Top of Supplied material

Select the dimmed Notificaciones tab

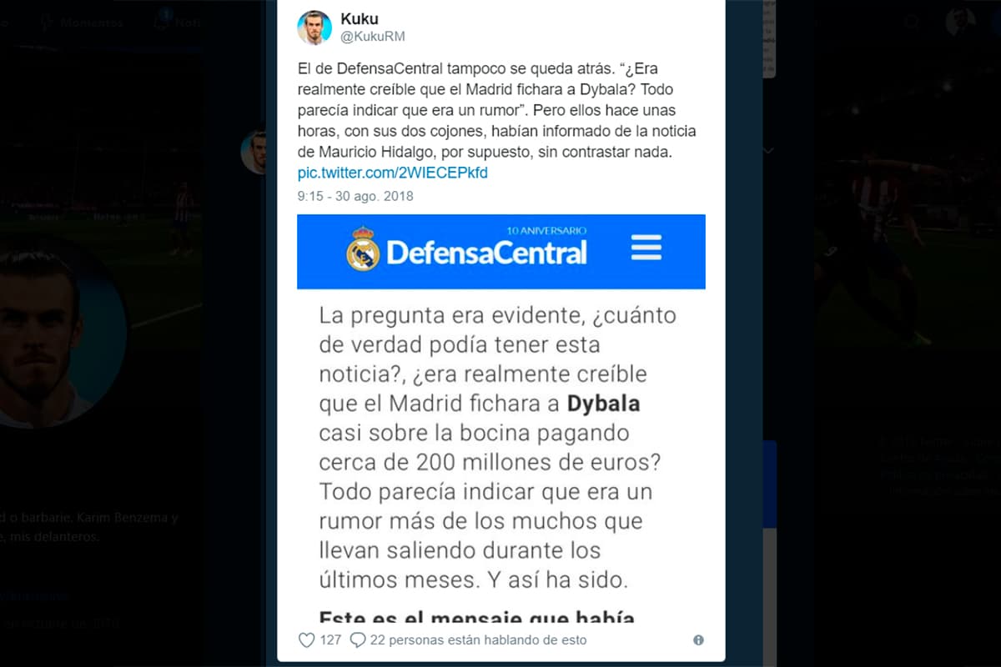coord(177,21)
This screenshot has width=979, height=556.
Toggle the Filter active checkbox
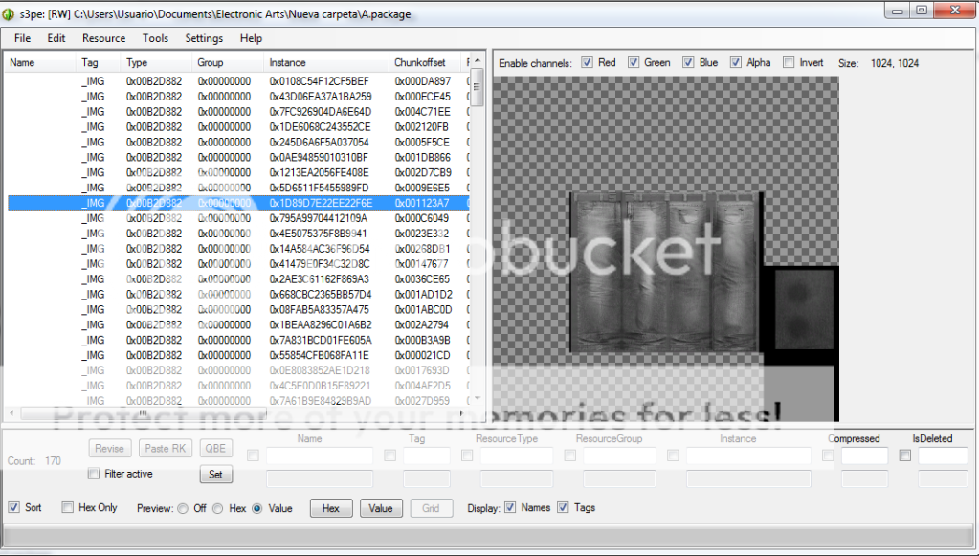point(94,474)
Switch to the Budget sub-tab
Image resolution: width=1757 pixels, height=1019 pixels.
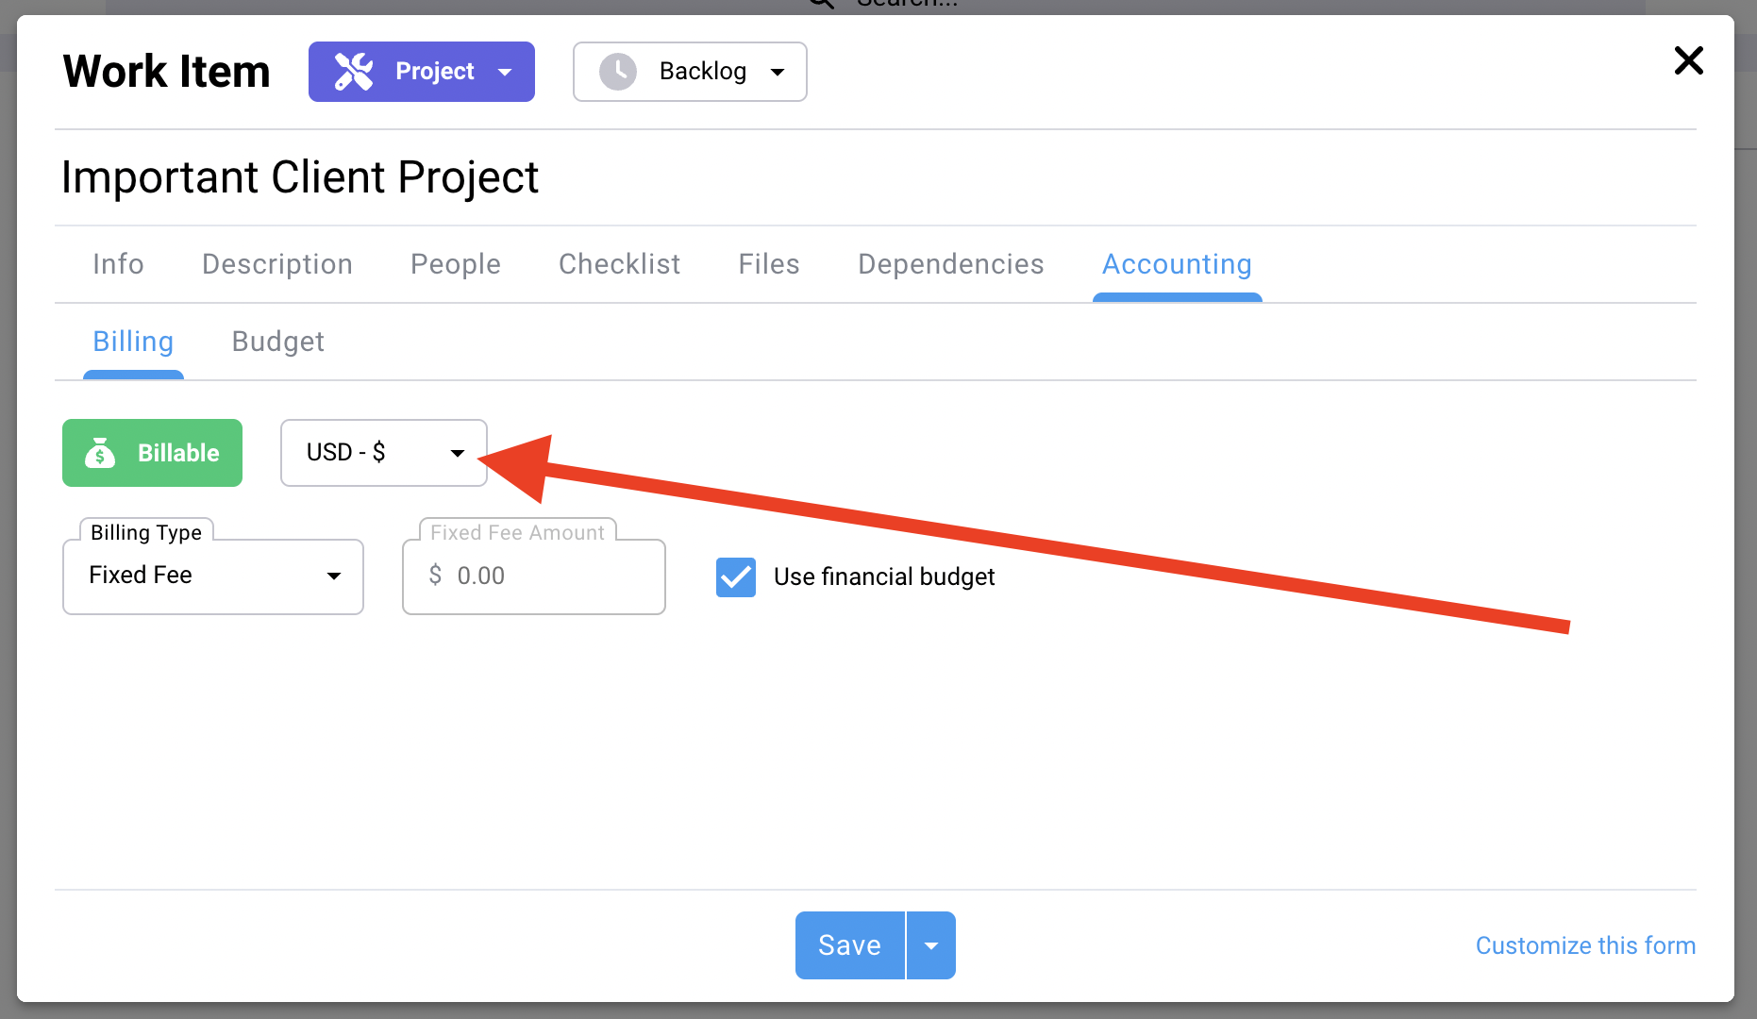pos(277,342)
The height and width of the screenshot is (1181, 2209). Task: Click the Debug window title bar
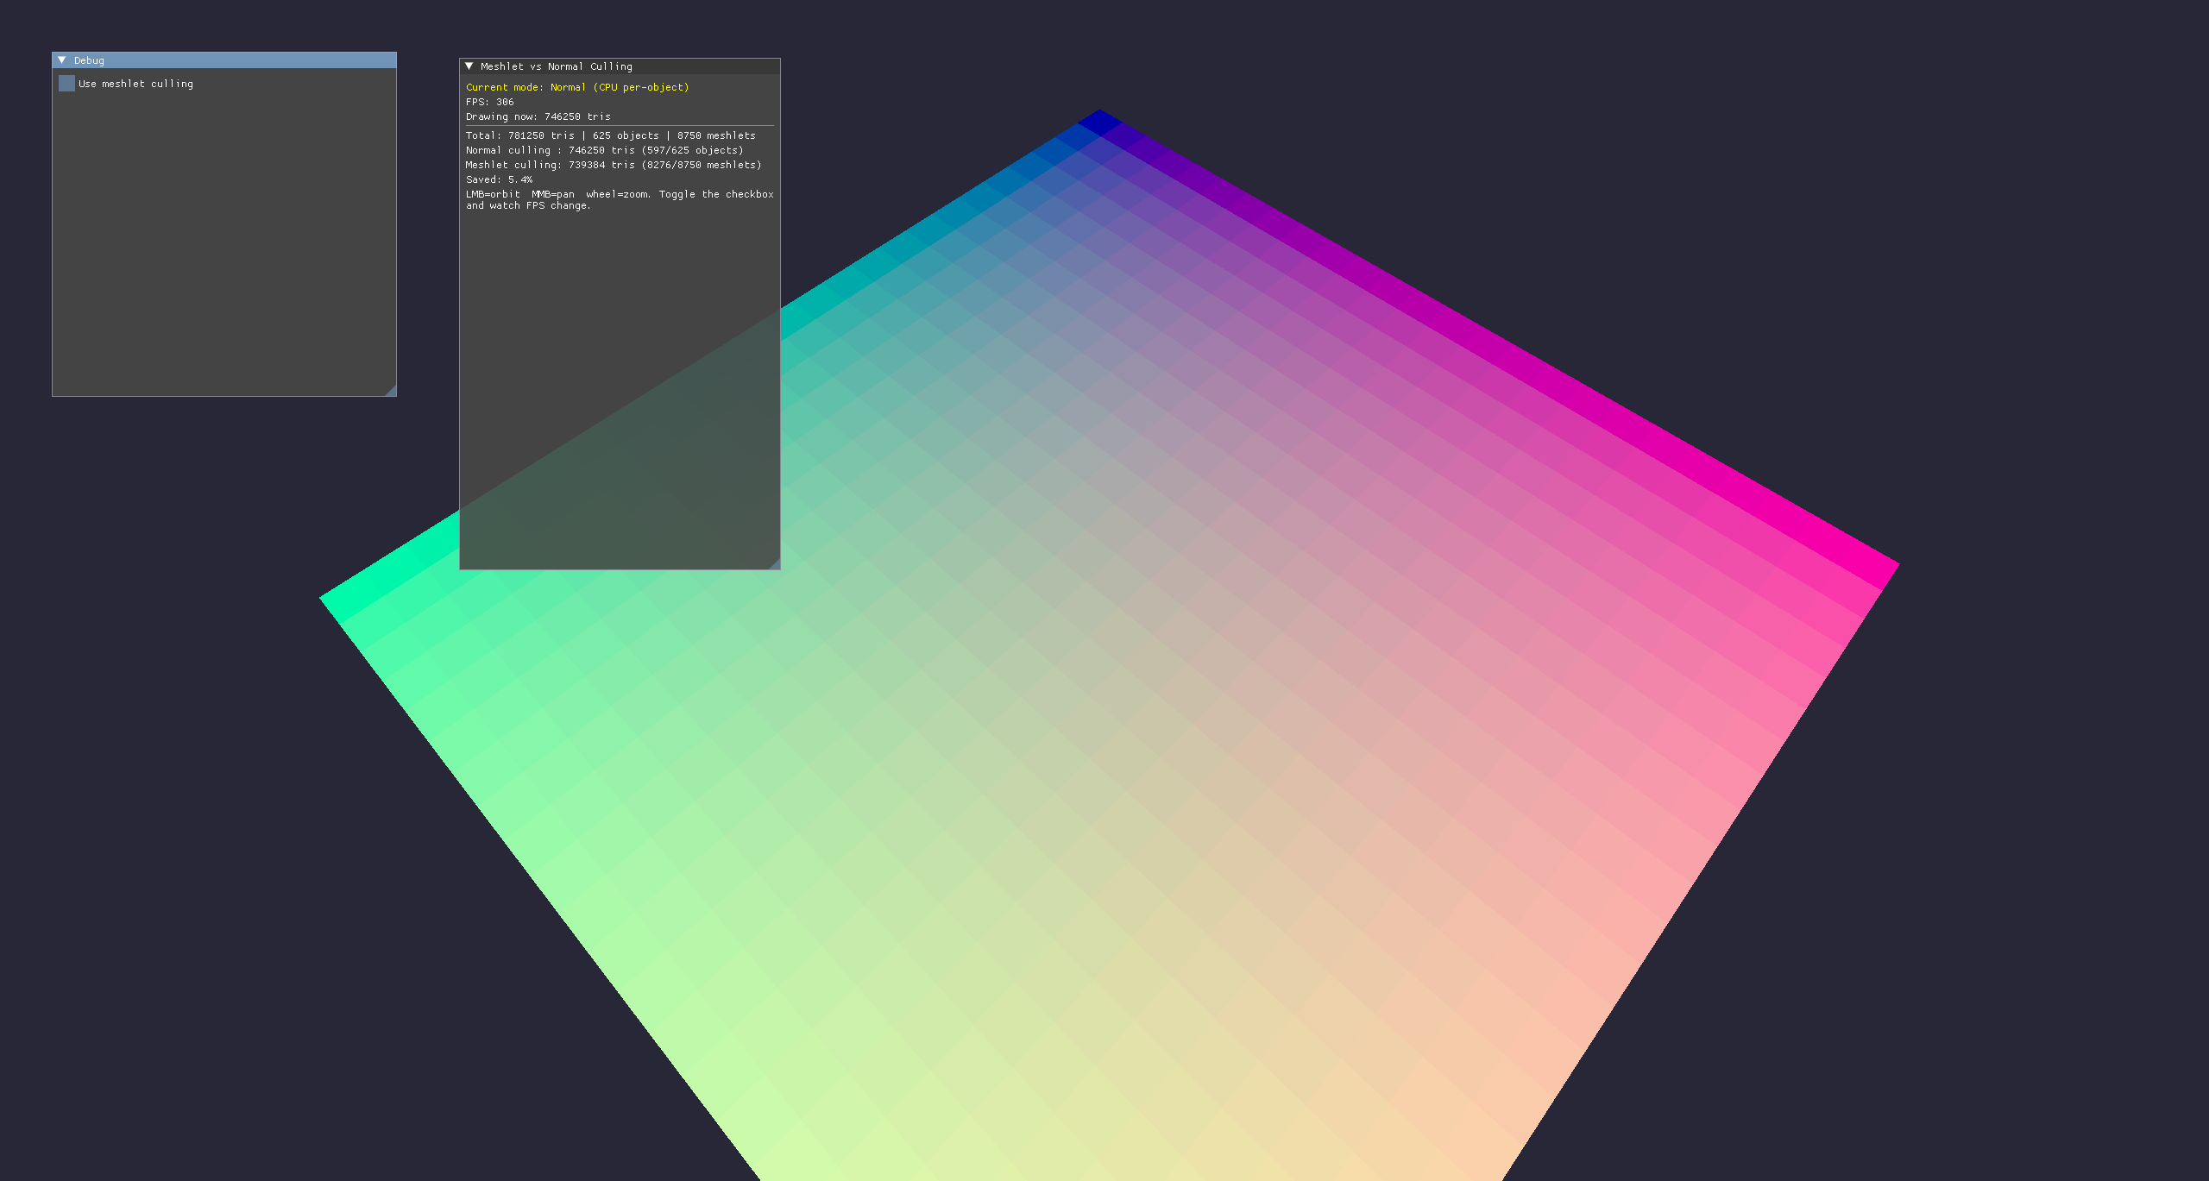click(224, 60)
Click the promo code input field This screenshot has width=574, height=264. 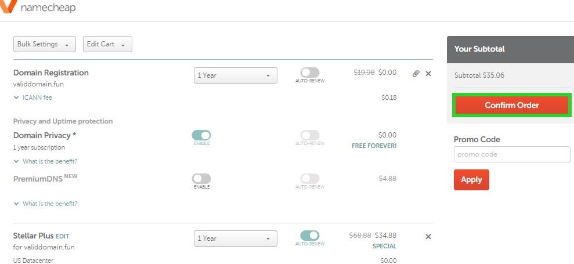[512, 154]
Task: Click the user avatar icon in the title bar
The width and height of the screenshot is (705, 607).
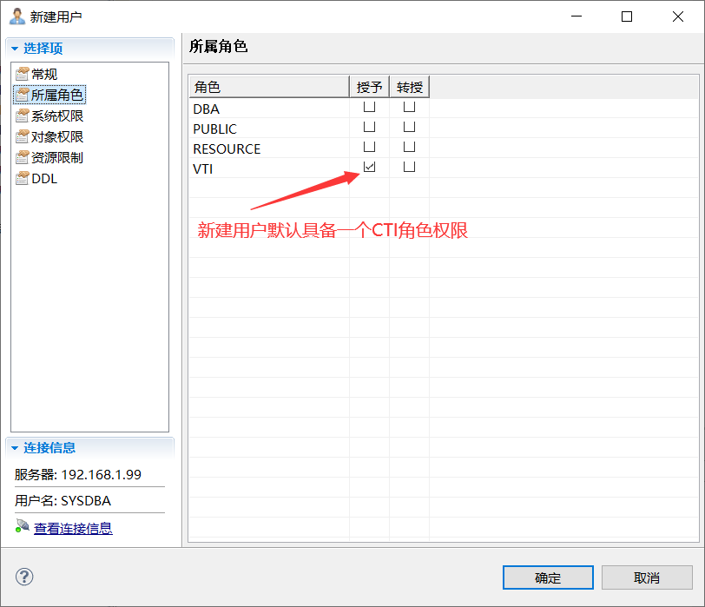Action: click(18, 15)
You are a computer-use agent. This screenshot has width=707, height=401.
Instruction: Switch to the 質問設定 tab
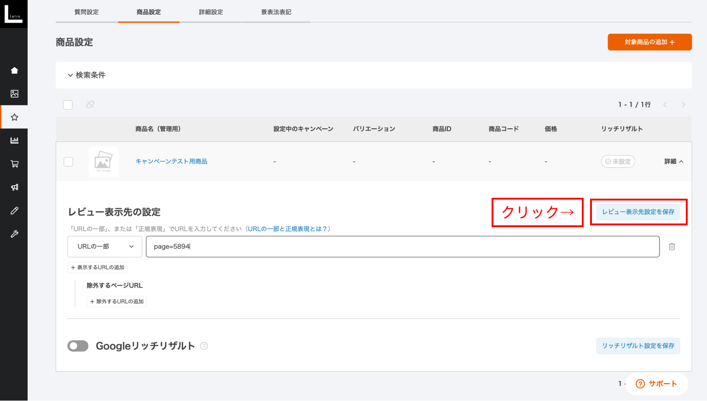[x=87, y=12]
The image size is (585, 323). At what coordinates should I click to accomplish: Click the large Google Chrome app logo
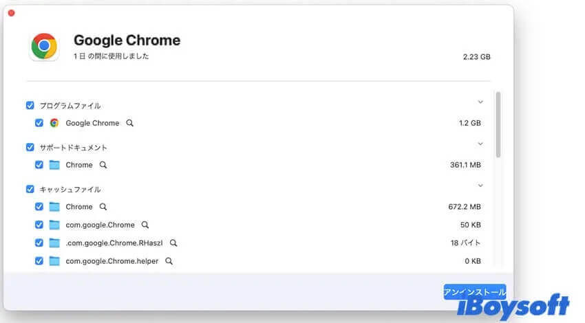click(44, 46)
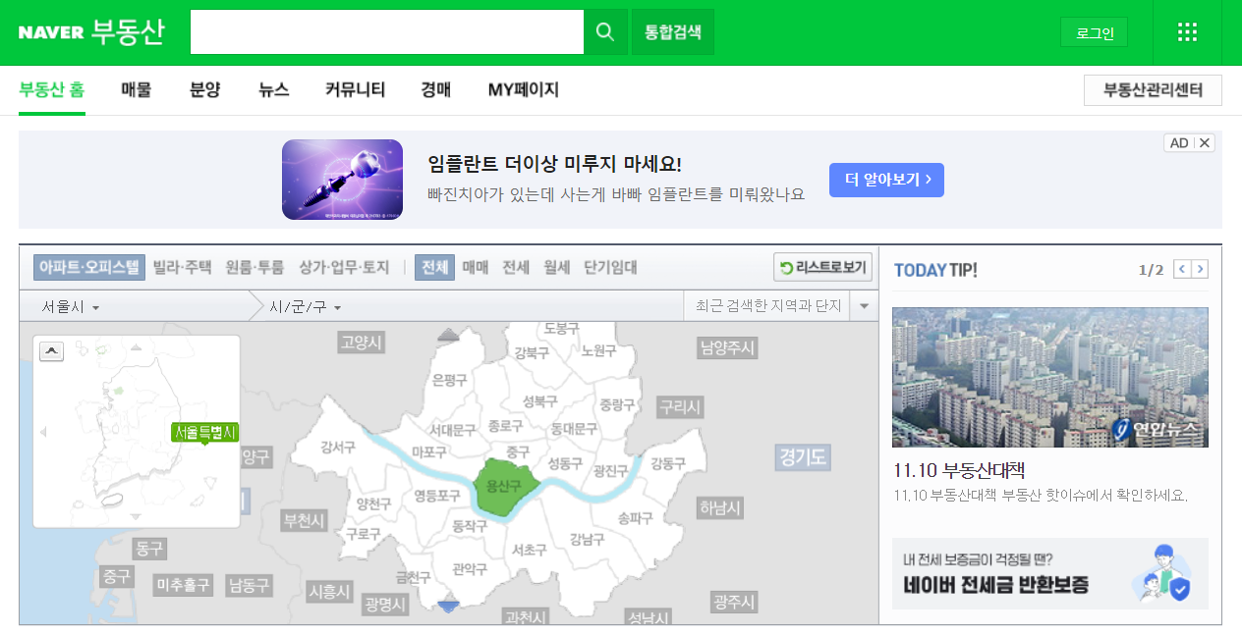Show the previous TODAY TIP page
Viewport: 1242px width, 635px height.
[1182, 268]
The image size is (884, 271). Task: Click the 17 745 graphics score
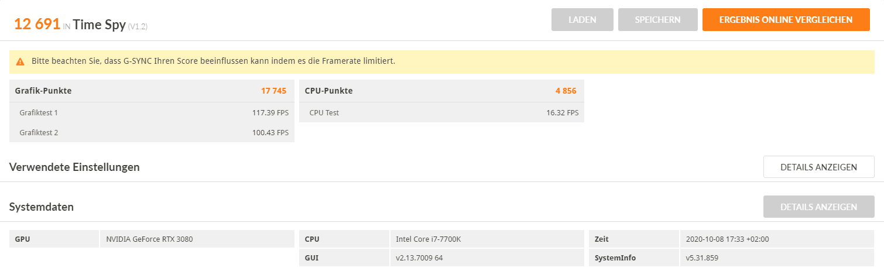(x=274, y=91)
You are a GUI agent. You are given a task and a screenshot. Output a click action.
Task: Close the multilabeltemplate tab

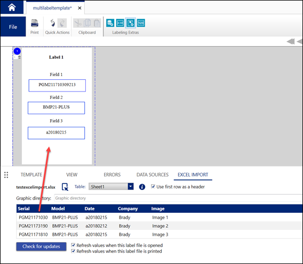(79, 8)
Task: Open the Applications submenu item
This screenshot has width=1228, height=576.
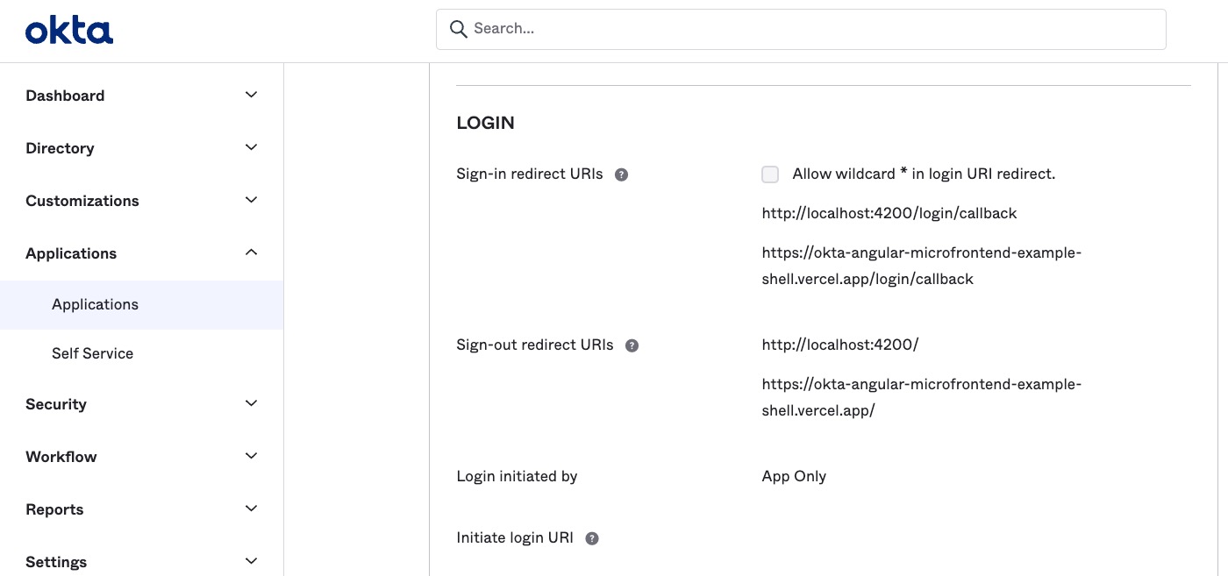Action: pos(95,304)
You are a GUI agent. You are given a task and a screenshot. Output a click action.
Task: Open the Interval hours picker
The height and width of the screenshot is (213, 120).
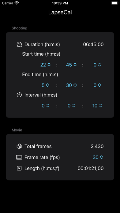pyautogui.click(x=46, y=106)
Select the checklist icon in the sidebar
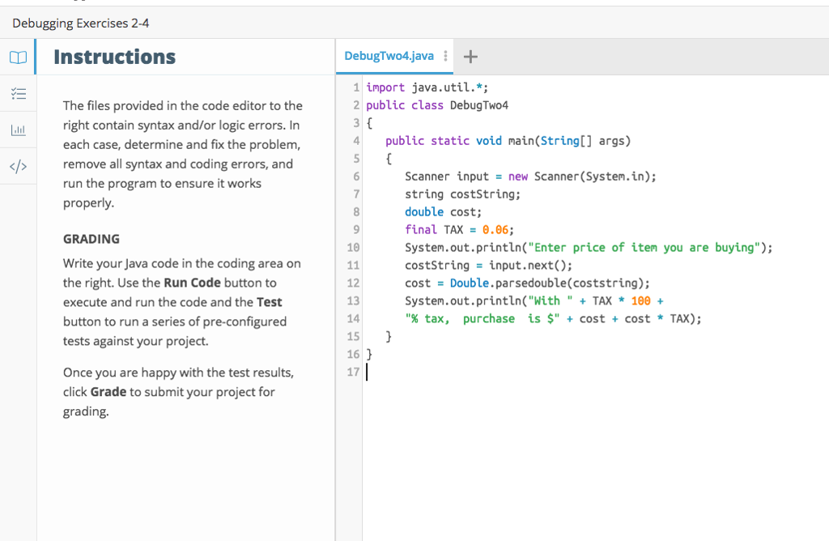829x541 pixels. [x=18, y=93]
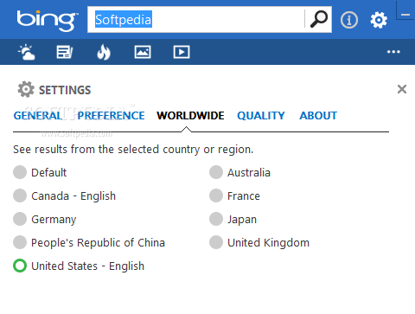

Bottom of Supplied material

Filter the data for the string "Open". Copy each matching line.

Task: Open the Applications submenu item
Task: Open the Interval hours picker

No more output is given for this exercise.